# Downloading Public Datasets

## What you will learn in this tutorial:

* how to download and extract one of the available public datasets
* how to customize the default directory structure

## Preparations

We import `pymovements` as the alias `pm` for convenience.

In [None]:
import pymovements as pm

pymovements provides a library of publicly available datasets.

You can browse through the available dataset definitions here:
[Datasets](https://pymovements.readthedocs.io/en/latest/reference/pymovements.datasets.html#module-pymovements.datasets)

For this tutorial we will limit ourselves to the `ToyDataset` due to its minimal space requirements.

Other datasets can be downloaded by simply replacing `ToyDataset` with one of the other available datasets.

 ## Initialization

First we initialize our public dataset by specifying its name and the root data directory.

Our dataset will then be placed in a directory with the name of the dataset:

In [None]:
dataset = pm.Dataset('ToyDataset', path='data/ToyDataset')

dataset.path

If you only want to specify a root directory which contains all your datasets, you can pass a `DatasetPaths` instance.

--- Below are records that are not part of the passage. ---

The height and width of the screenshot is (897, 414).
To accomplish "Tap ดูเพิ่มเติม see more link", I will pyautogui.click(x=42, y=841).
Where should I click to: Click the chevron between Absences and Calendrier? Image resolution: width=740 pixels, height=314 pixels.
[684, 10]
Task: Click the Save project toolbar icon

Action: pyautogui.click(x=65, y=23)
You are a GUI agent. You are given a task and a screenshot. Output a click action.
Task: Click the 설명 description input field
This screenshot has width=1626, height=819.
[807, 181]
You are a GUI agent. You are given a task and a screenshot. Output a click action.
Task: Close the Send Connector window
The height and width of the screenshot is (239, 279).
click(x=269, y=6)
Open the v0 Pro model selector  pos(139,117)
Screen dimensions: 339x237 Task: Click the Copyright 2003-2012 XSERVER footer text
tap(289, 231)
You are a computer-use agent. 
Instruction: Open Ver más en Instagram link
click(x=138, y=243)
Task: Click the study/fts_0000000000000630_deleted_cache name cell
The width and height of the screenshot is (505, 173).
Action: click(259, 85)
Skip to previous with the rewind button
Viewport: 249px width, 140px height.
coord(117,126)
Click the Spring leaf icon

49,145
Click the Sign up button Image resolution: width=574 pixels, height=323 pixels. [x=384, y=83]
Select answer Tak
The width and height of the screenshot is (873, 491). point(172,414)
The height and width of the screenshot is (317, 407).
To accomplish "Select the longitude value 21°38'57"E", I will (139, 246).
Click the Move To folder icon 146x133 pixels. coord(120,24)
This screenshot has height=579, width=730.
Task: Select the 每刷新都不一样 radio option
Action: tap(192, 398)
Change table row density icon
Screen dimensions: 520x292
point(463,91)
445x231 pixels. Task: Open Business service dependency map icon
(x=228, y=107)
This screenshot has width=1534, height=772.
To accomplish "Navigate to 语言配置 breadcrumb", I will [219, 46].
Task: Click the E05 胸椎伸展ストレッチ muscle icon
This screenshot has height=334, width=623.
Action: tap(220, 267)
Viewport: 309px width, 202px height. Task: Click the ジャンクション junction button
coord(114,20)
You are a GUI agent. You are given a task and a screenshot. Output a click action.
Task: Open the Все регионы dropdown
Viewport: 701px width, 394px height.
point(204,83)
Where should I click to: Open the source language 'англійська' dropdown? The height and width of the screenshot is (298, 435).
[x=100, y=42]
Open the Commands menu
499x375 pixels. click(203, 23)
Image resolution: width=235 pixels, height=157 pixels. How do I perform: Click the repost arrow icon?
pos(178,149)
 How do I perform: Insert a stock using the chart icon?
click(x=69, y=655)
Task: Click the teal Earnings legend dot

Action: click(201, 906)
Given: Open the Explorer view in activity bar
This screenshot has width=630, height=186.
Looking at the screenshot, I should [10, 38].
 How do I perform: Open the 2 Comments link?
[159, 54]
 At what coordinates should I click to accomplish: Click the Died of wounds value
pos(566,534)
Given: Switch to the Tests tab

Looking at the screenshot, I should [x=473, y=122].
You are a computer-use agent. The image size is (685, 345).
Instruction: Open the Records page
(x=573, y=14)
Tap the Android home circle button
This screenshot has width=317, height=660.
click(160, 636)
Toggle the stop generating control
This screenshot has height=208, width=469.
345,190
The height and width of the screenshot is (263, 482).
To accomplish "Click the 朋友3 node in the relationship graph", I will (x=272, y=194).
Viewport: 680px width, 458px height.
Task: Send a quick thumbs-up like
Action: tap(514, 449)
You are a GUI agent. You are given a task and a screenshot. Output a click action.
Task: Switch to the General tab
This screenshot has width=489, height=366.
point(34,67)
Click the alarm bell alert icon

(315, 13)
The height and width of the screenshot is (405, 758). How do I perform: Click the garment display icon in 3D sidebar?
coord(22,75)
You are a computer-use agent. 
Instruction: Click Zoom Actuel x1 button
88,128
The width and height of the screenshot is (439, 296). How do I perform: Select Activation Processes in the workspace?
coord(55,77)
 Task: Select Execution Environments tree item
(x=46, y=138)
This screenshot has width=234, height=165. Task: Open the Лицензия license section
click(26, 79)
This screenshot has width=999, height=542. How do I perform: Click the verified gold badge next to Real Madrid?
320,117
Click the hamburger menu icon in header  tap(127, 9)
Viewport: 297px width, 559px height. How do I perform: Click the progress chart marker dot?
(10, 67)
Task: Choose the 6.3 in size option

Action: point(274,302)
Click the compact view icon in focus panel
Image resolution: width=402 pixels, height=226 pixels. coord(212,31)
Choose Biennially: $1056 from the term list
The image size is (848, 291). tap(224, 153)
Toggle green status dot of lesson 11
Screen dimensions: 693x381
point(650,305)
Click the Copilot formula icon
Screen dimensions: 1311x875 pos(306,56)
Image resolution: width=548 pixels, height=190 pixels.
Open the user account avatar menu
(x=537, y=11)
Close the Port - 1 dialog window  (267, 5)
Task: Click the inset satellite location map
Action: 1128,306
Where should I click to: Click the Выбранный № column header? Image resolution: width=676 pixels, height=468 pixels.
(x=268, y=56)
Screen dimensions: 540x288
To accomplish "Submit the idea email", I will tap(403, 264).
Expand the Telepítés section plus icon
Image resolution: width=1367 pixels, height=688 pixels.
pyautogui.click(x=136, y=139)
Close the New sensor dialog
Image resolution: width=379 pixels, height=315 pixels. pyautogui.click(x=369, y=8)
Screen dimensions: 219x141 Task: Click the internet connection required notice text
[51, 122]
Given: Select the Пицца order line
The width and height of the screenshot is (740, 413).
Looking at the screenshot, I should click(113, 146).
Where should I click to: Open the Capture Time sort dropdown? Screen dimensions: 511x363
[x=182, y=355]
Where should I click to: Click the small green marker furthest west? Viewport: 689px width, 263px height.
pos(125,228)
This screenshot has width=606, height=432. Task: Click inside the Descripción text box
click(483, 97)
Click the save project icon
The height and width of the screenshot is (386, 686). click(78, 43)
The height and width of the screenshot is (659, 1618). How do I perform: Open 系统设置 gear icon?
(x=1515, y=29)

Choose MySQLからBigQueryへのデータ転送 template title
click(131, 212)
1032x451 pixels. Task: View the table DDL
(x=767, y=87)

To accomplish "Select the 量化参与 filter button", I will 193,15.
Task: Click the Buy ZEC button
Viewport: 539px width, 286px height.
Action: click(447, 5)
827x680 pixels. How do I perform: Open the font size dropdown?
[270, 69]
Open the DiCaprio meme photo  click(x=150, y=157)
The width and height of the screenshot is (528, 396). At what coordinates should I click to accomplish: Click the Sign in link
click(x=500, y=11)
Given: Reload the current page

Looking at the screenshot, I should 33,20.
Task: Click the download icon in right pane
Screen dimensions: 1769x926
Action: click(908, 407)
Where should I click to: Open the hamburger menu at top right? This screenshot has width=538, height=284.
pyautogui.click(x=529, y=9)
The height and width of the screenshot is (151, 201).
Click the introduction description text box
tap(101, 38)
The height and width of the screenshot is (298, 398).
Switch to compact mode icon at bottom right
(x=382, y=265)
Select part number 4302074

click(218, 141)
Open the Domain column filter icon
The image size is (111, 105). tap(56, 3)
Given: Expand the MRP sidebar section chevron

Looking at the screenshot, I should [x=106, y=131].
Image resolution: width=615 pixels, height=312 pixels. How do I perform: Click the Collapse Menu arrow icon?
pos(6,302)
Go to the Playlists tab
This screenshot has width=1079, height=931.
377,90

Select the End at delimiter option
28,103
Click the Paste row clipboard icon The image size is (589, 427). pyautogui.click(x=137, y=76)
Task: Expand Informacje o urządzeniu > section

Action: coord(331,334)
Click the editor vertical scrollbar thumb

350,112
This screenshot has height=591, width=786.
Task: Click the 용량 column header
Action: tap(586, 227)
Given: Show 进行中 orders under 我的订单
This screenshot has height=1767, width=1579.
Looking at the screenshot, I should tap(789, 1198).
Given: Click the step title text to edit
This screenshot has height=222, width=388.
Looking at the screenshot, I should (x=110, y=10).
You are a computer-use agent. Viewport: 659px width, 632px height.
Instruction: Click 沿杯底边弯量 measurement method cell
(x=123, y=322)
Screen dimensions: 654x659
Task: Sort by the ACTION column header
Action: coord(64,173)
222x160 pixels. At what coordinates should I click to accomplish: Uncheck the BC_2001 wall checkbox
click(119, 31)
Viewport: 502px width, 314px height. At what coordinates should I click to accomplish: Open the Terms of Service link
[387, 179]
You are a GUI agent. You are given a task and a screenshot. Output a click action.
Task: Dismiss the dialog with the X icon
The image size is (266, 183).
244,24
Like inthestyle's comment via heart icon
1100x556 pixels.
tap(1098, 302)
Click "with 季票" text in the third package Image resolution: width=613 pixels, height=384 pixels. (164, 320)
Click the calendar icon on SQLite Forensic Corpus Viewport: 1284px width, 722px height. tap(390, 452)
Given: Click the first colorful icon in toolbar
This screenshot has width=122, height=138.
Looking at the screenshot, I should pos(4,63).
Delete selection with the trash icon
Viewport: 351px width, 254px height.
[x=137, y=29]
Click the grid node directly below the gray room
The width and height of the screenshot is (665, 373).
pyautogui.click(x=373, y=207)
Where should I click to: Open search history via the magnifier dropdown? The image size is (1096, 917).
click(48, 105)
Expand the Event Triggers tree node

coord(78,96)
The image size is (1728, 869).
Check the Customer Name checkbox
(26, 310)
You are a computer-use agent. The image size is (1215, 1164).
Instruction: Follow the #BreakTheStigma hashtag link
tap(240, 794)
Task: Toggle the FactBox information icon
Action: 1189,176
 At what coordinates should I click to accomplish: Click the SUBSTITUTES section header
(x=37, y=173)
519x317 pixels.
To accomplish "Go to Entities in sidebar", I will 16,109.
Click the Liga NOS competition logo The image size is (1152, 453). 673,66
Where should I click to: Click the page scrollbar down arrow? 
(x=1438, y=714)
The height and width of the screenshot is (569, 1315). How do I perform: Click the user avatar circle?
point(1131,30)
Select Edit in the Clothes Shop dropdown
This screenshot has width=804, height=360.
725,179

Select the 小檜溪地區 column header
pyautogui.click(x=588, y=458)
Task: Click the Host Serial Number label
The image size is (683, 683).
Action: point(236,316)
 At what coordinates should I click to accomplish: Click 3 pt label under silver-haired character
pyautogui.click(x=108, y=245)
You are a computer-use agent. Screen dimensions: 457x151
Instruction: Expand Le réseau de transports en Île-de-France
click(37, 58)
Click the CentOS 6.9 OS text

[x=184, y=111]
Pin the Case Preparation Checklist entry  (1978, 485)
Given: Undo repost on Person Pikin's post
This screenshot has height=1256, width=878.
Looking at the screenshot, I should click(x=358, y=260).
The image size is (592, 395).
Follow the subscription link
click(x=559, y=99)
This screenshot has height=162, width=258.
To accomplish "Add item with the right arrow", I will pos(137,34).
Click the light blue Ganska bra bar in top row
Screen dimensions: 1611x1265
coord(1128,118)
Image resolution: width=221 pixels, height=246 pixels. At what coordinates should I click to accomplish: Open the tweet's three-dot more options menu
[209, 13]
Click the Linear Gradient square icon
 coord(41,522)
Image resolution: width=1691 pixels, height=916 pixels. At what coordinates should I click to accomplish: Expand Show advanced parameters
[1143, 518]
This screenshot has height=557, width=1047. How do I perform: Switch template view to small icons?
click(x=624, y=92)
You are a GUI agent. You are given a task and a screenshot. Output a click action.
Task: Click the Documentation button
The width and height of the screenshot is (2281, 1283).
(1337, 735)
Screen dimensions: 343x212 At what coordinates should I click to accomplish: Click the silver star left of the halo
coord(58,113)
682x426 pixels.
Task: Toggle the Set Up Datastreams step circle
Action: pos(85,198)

The directory of your dataset will have the same name as in the dataset definition.

In [None]:
dataset_paths = pm.DatasetPaths(root='data/')
dataset = pm.Dataset('ToyDataset', path=dataset_paths)

dataset.path

Can also specify an alternative dataset directory for your downloaded dataset.

In [None]:
dataset_paths_alt = pm.DatasetPaths(root='data/', dataset='my_dataset')
dataset_alt = pm.Dataset('ToyDataset', path=dataset_paths_alt)

dataset_alt.path

## Downloading

The dataset will then be downloaded by calling:

In [None]:
dataset.download()

As we see from the download message, the dataset resource has been downloaded to a downloads directory.

You can get the path to this directory from the `Datset.paths.downloads` attribute:

In [None]:
dataset.paths.downloads

You can also specify a custom directory name during initialization:

In [None]:
dataset_paths_3 = pm.DatasetPaths(root='data/', downloads='new_downloads')
dataset_3 = pm.Dataset('ToyDataset', path=dataset_paths_3)

dataset_3.paths.downloads

By default, all archives are recursively extracted to `Dataset.paths.raw`:

In [None]:
dataset.paths.raw

If you want to remove the downloaded archives after extraction to save some space, you can set `remove_finished` to `True`:

In [None]:
dataset.extract(remove_finished=True)

This is also available for the `PublicDataset.download()` method:

In [None]:
dataset.download(remove_finished=True)

## Loading into memory

The `PublicDataset` class is a subset of the `Dataset` class and thus inherits all its functionality.

Hende, we can load the data into our working memory by using the common `load()` method:

In [None]:
dataset.load()

Let's verify that we have correctly scanned the dataset files:

In [None]:
dataset.fileinfo

Wonderful, all of our data has been downloaded and loaded in successfully!

## What you have learned in this tutorial:

* how to initialize a public dataset
* how to download and extract dataset resources
* how to customize the default directory structure
* how to load the dataset into your working memory